The world 200 back record is 2:06.62 by Hungary's leading lady, now-retired Kristina Egerszegi, who swam her time during the 1991 European Championships in Athens. She also has the next three-fastest clockings: 2:07.06 that won the Olympics the following year; 2:07.24 that won her gold at the European Championships in Vienna a decade ago and her 2:07.34 from the Barcelona Olympics prelims.
No other woman swimmer of this or any other generation has had the versatility or the record-breaking ability of Coughlin.
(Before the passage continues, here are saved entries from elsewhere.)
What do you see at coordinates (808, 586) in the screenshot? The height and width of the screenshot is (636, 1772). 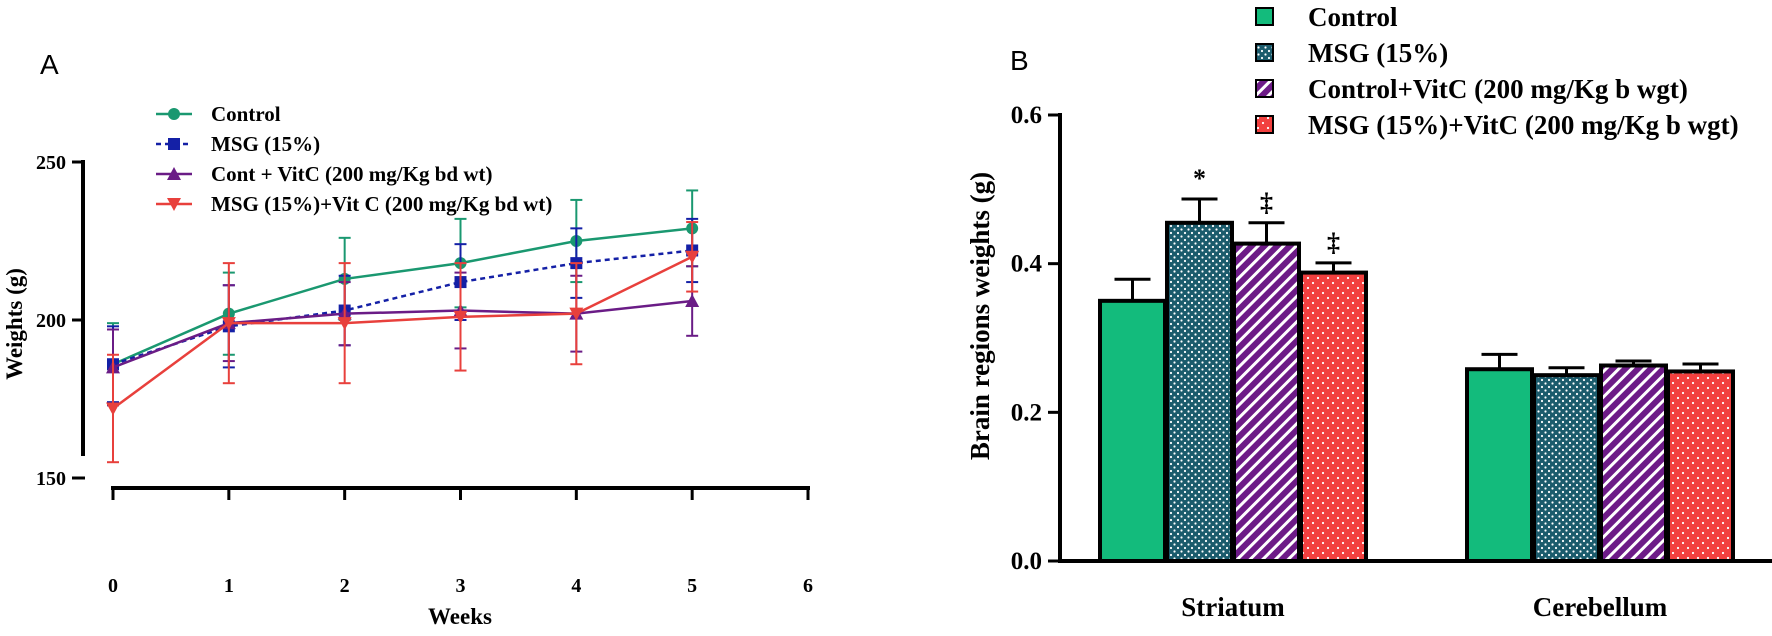 I see `panel-a-x-tick-label: 6` at bounding box center [808, 586].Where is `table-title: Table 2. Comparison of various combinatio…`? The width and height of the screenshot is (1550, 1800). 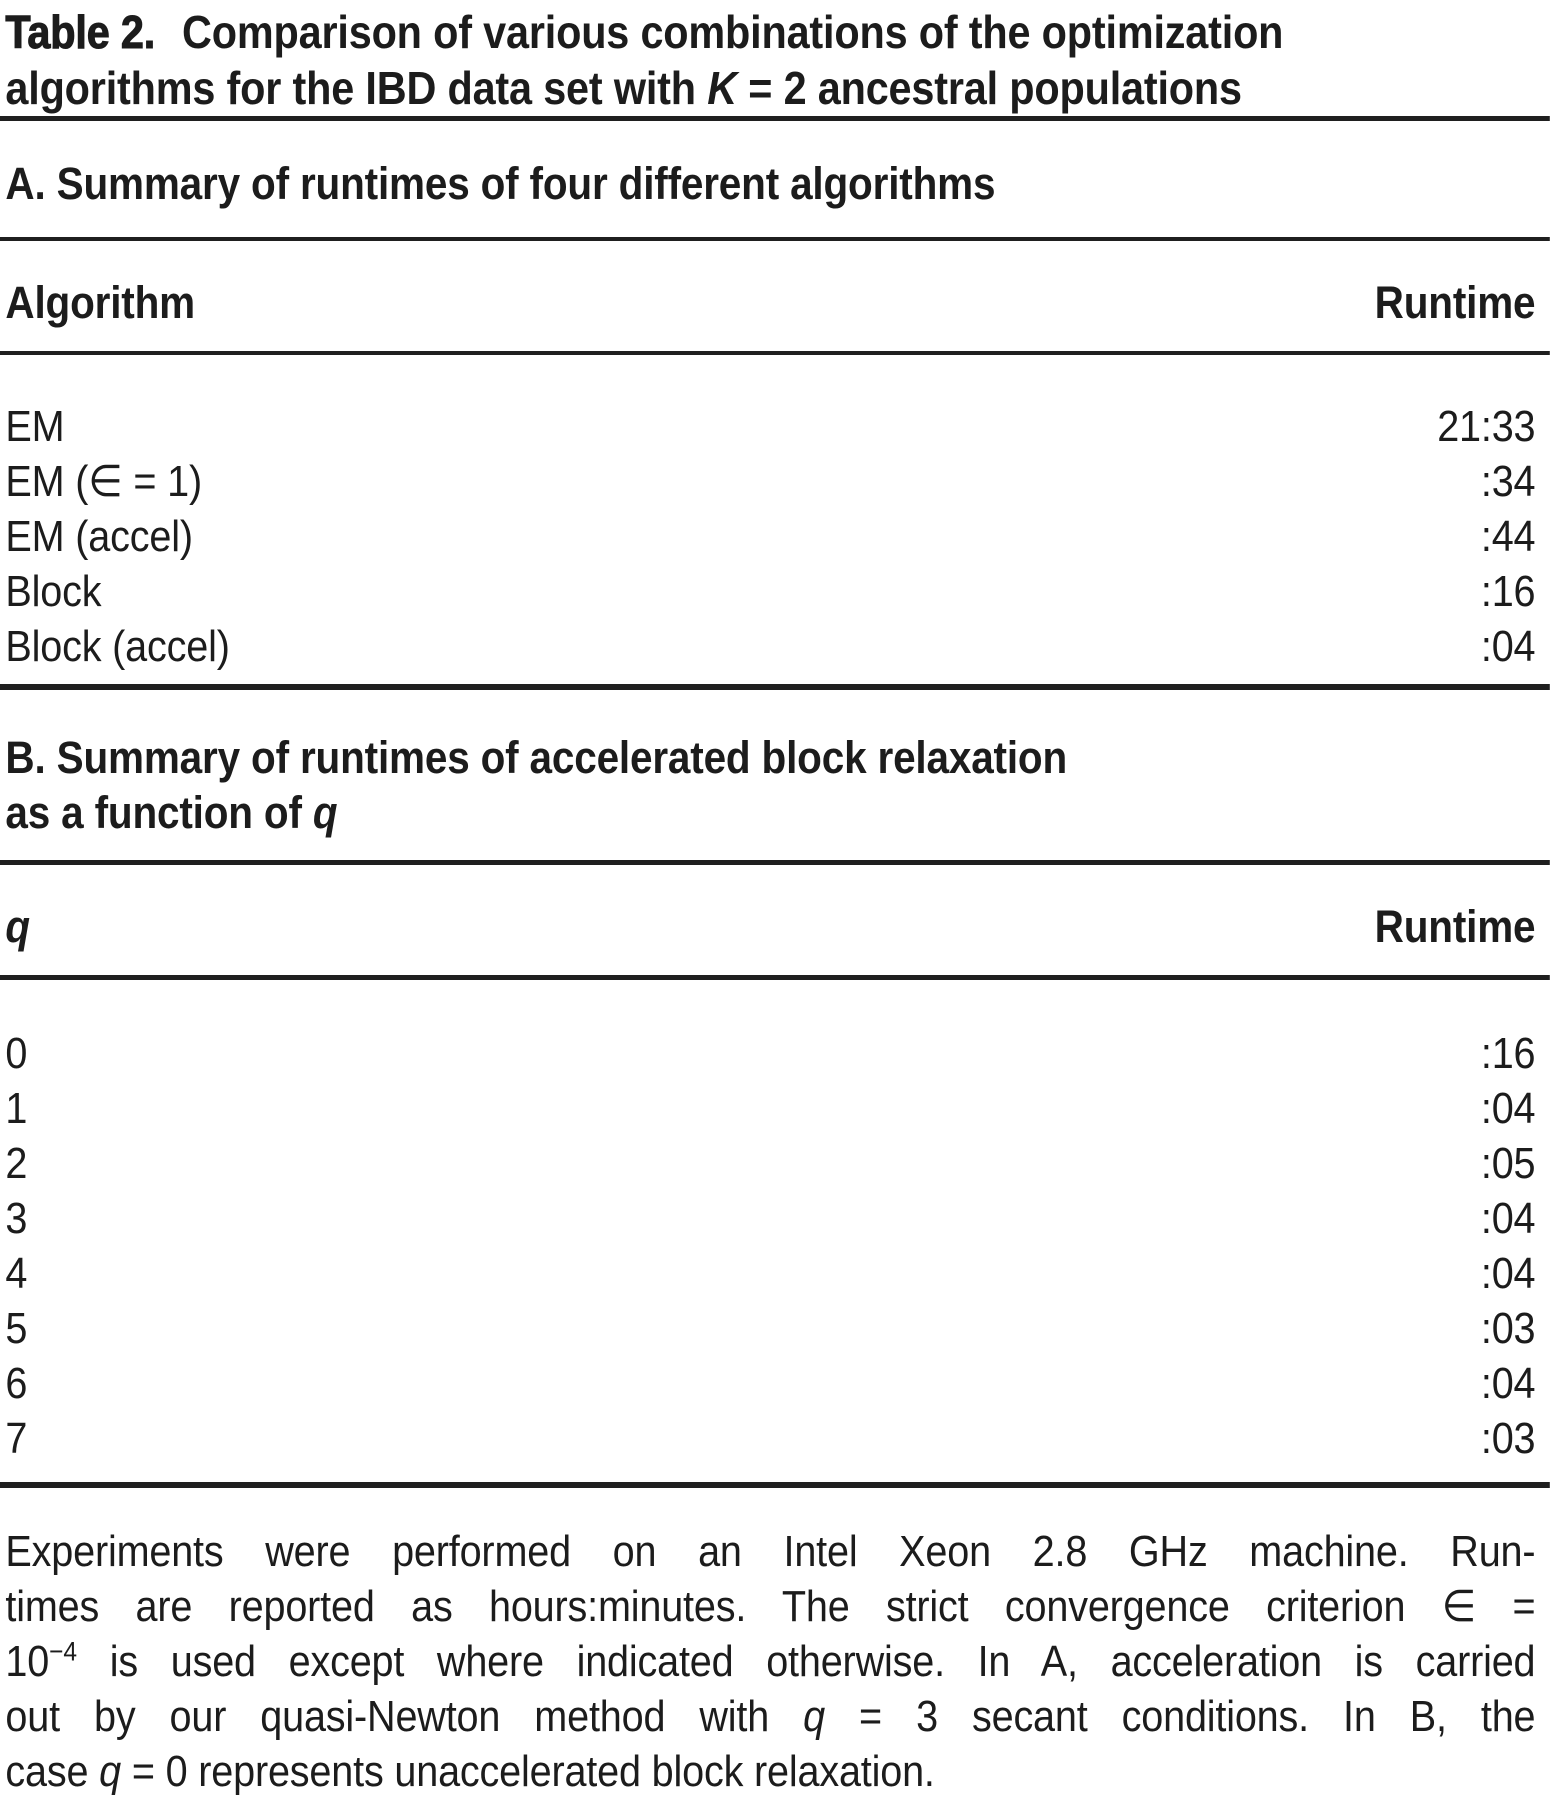 table-title: Table 2. Comparison of various combinatio… is located at coordinates (775, 60).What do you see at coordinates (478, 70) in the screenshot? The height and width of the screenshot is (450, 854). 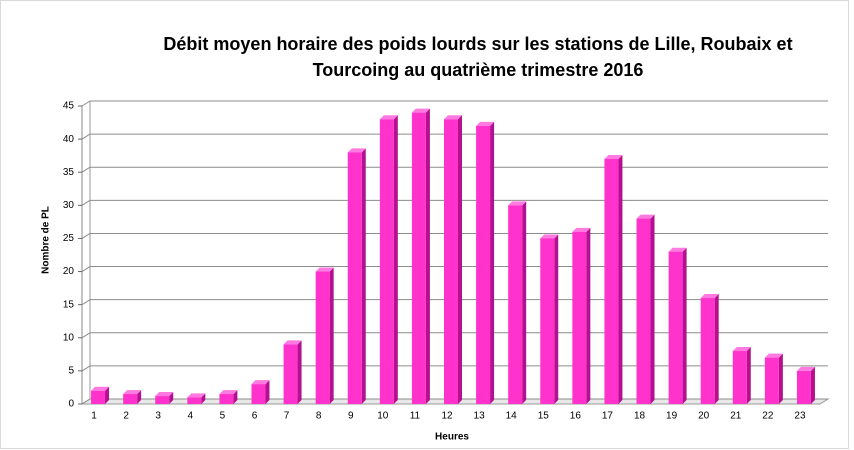 I see `chart-title-line-2: Tourcoing au quatrième trimestre 2016` at bounding box center [478, 70].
Not Caulkins (although she's close), not Evans, not Debbie Meyer, not Kornelia Ender or even Kristen Otto (both of whom had a propensity for sprinkling a little something more than strawberries and cream on their Wheaties for breakfast!).
Certainly Spitz was non-pareil long course, but at NCAAs he was basically "just a flyer" and never won a national collegiate 100 freestyle title. He also lost some races while at Indiana. Coughlin's unbeaten in every collegiate race she's swum, dual meets, invitationals, conference and NCAA Championships. And she's swum every event in the program save the 1650 free and the breaststrokes.
Only the great Albatross, then West Germany's Michael Gross, could be considered to have close to Coughlin's versatility, and even he lost The Big One. At the Los Angeles Olympics, Gross was world record-holder in the 200 fly and 200 free and favored to win both events plus the 100 fly. He won the 200 free-100 fly but came up short in the 200 fly, where the gold went to Australia's Jon Sieben.
That was the the only significant international victory of Sieben's career. However, an Olympic gold and world-record — even in this case if it was by just .01 — can go a long way towards making one's day. And Sieben did win the NCAA 200 fly title while at Alabama under Don Gambril.
As Coughlin's favorite record goes, "I've only just begun."